1.3.      RUANG LINGKUP PEKERJAAN
Ruang lingkup pekerjaan Pengukuran untuk Survey dan Pemetaan Topografi  yang akan dilaksanakan meliputi :
Persiapan
a)            Kantor
-        Administrasi
-        Pengadaan Peta Dasar dan Peta Kerja
-        Peralatan + Personil
b)            Lapangan
-        Mobilisasi
-        Orientasi Lapangan    

2.      Pelaksanaan
-        Pematokan dan Pemasangan Tugu/Bench Mark
-        Pengukuran Kerangka Horisontal dan Vertikal
-        Pengukuran Situasi

3.      Pekerjaan Studio
-        Pengolahan data
-        Editing data dan Penggambaran
-        Plotting peta hasil penggambaran (hard copy)
-        Pelaporan



1.4.      STRUKTUR  ORGANISASI
Struktur organisasi pelaksanaan pekerjaan dibuat dengan tujuan untuk menata dan mengatur pola kerja secara efektif dan efisien.
Sebelum tim pelaksana lapangan mulai bekerja, volume pekerjaan dan jenis kegiatan yang akan dilaksanakan telah diperhitungkan/diperkirakan.
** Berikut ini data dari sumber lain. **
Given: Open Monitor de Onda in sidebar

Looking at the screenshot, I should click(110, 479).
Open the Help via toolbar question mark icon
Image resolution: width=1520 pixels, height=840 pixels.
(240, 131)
Dengan demikian struktur organisasi proyek yang efektif, efisien telah dideskripsikan secara jelas tugas dan tanggung jawab masing-masing personil serta hubungan kerja antara satu dengan lainnya.

Selanjutnya saat pelaksanaan pekerjaan pengukuran dan kegiatan-kegiatan lainnya, dilakukan koordinasi baik dalam organisasi pelaksana sendiri maupun dengan Pemilik pekerjaan dan Pimpinan setempat.
Tim pelaksana yang terlibat dalam pekerjaan ini adalah :

1.      Tenaga Ahli Geodesi
Tenaga ahli Geodesi sekaligus Team Leader adalah penanggung jawab pekerjaan mulai dari perencanaan, pelaksanaan sampai dengan pembuatan laporan akhir.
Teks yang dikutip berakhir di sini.